It might be my eyes but I think your photo shows the problem of combining two different types of light. I am seeing a slight green cast in some areas (left shoulder of the lab coat is one) which makes me think that you were dealing with neon ambient.

At the same time, it is not in all white areas, so I'm not sure. It seems to be in the areas that would have been hit the least by the flash light...

If that is the case, anyway, there is an easy way to deal with that. You can gel the neon lights. Not perfect result as every tube (neon bulb) actually gives a slightly different color but it makes a big difference.

It's been so long since I've used those gels that I'm not sure where to tell you to go to find them. Back in the days, they were not that hard to find.

Other than that, it is a fine editorial type photo.


----------



## Christie Photo (Oct 23, 2009)

c.cloudwalker said:


> I am seeing a slight green cast in some areas (left shoulder of the lab coat is one) which makes me think that you were dealing with neon ambient.

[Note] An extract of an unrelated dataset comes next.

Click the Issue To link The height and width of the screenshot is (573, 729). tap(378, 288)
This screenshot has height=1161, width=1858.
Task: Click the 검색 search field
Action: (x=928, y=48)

Wow!  Good eye!  I totally missed that.

It was actually some sort of fluorescent combined with filtered window light.  I went in and desaturated that area and found it was mostly yellow.  The greens in the background are actually green.

But, THANKS!  Nice catch.

-Pete


----------



## c.cloudwalker (Oct 23, 2009)

Much better. The other areas that I think are due to the neon light are not bothering me quite as much. Especially since you have that green frame and rail (?) over her shoulder.

But if you do a lot of shots of this type, I would most strongly advise the use of gels. It can take time to put them in but it seems to me it would be easier than to correct the green cast later. Of course, that comes from someone who doesn't yet do much in PS...

As for the "good eye," thank you but I have learned/decided that if details don't necessarily make a good photo they can easily make a bad one. Often enough on this forum, there are details that totally kill a photo that could very easily have been taken care of before starting to shoot.


----------



## PHILLIP MAC (Oct 24, 2009)

As an advertising shot the black wooden table worries me after all I presume the photo depicts an ultra clean lab. Also the beige in the bottom right distracts a little . But on the whole looks like a very proficient shot


----------



## weekender (Nov 28, 2009)

I agree with Phillip Mac; that table caught my eye. Overall a good job.


----------